> [Passage to read]
<<<<

No "agreement". "Subjectivity". Well of course not. We expect there to be variation in the subjective evaluation of grants. Oh yes, "subjective". Anyone that pretends this process is "objective" is an idiot. Underinformed. Willfully in denial. Review by human is a "subjective" process by its very definition. That is what it means.

The only debate here is how much variability we expect there to be. How much precision do we expect in the process.

The most fervent defenders of the general reliability of the NIH grant peer review process almost invariably will acknowledge that the precision of the system is not high. That the "top-[insert favored value of 2-3 times the current paylines]" scoring grants are all worthy of funding and have very little objective space between them.

Yet we still seem to see this disgruntled applicant phenotype, responding with raucous applause to a crock of crap conclusion like that of Pier and colleagues, that seem to feel that somehow it is possible to have a grant evaluation system that is perfect. That returns the exact same score for a given proposal each and every time*. I just don't understand these people.
Elizabeth L. Pier, Markus Brauer, Amarette Filut, Anna Kaatz, Joshua Raclaw, Mitchell J. Nathan, Cecilia E. Ford and Molly Carnes, Low agreement among reviewers evaluating the same NIH grant applications. 2018, PNAS: published ahead of print March 5, 2018,

*And we're not even getting into the fact that science moves forward and that what is cool today is not necessarily anywhere near as cool tomorrow

21 responses so far

  • girlparts says:

    It sounds like you have more of a problem with the interpretation of the study than the study itself. It concluded that there is no repeatable difference between funded and near-funded grants, exactly what you say: "top-[insert favored value of 2-3 times the current paylines]" scoring grants are all worthy of funding and have very little objective space between them." They make no claims about the rest of the range. This seems quite important, if the 9th% grant is funded, and the 15th% grant isn't. The system isn't able to make distinctions within the range that is needed to make funding decisions. And if that is the case, as they point out, it is a waste of a lot of time and effort to try to do so.

    (I actually have other problems with the methodology, but not that part)

  • drugmonkey says:

    It's bullshittio to design a study like this and pretend that the conclusion won't be broad, even if you are careful to say 'among this sample of applications'. IMO. The papers are written in a way that clearly indicates they think this generalizes to the whole system and, surprise, surprise, this is the way it is being interpreted. The Abstract concludes with: our results have broad relevance for scientific grant peer review.. The Intro states: Because the grant peer-review process at NIH is confidential, the only way to systematically examine it is to replicate the process outside of the NIH in a highly realistic manner.

    "highly", "realistic", "manner".

    Even if you are right about the intent, this sample was of already funded grants and nearly funded grants. We don't know how close the near-misses were, of course. In principle they could have been within a couple of percentile points of the paylines. Some of the paid grants could have been exception funded for all we know. Either way, it is very unlikely that it was a representative sample of anything.

>>>>

> [Dataset section]
<<<<

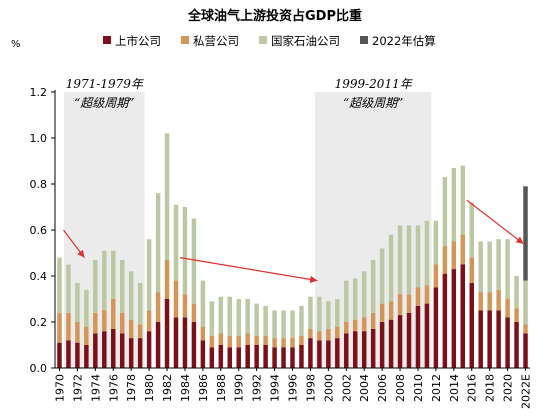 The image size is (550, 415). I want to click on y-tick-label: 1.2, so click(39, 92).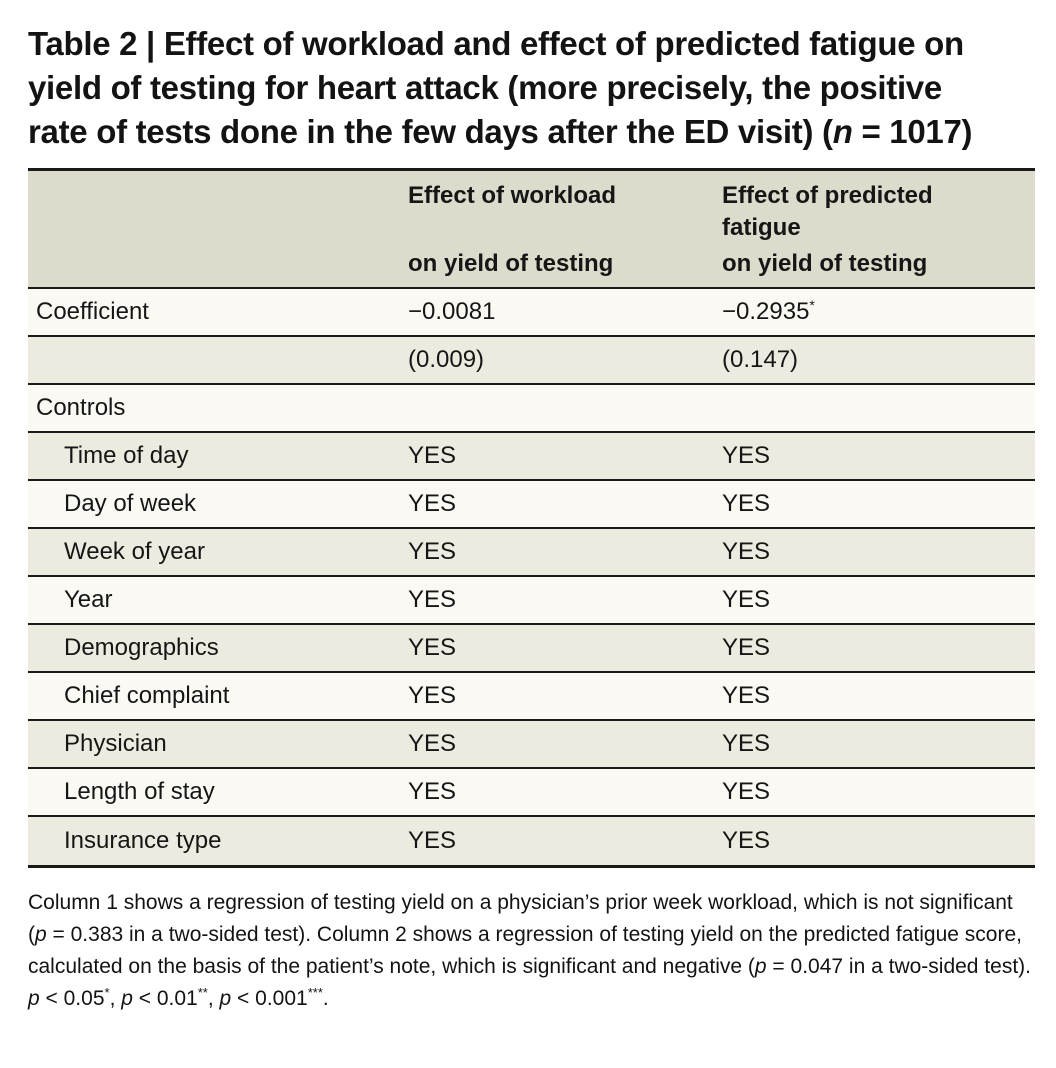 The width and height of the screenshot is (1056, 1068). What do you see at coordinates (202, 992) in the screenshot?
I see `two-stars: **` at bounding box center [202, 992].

>>>>

> [Exercise directions] Write the next part of the NIH peer review post, starting right after its final sentence. The data have no connection to the NIH peer review post.

> [Response to this task]
    This seems quite important, if the 9th% grant is funded, and the 15th% grant isn't. The system isn't able to make distinctions within the range that is needed to make funding decisions.

    If that was the entire point then they went to great lengths to conceal it. And didn't design the study to answer that question at all. If your sample is grants that are funded and grants that are funded on revision....where is the problem? One round of revision is "a waste of a lot of time and effort"? really? One? I don't agree.

  • drugmonkey says:

    I actually have other problems with the methodology, but not that part

    Which parts did you find lacking?

  • A Salty Scientist says:

    I would be quite interested in a study on the full range of funded through triaged grants. My feeling is that reviewers do a pretty good job binning applications into tiers, and I think it would be useful to get a better sense of the point at which reviewers have difficulty discriminating. I think this could get at optimal paylines, though that might be moot with no real political pressure to increase funding.

  • ThamizhKudimagan says:

    girlparts: " It concluded that there is no repeatable difference between funded and near-funded grants"

    If you looked at just the abstract (and a lot of people would do just that), you'd not come away with that impression. The closest they come to saying that in the abstract is: "...reviewers must differentiate the very best applications from comparatively weaker ones".

    25 grants and 4 panels seems like a small sample size to draw such an emphatic conclusion on something that involves a lot of money and affects a lot of people.

  • Emaderton3 says:

    @A Salty Scientist

    I would love to see this too. As DM said, it would help in understanding the variability.

    I had a grant get triaged twice in a specific NIH study section. I sent the same grant (literally almost word for word) to a large nonprofit, and their review committee scored it in the top tier of applications (and it got funded). Reviewers on both panels had the same scientific backgrounds. In fact, two members were on both panels. (I also had this same grant go to another study section, get scored, and almost get chosen for select pay. However, in this case, the background of the reviewers was in a completely different discipline.)

    I know, I know, a n=1 doesn't mean anything. And perhaps the nonprofit was looking for a different level of science since it was geared toward early career investigators. But it was a relatively large, multi-year award (almost a mini-R01), and facets of my proposal were lauded by them which wasn't the case in the NIH study section.

  • drugmonkey says:

    It sounds like perhaps the first study section was simply the wrong one, Emaderton3.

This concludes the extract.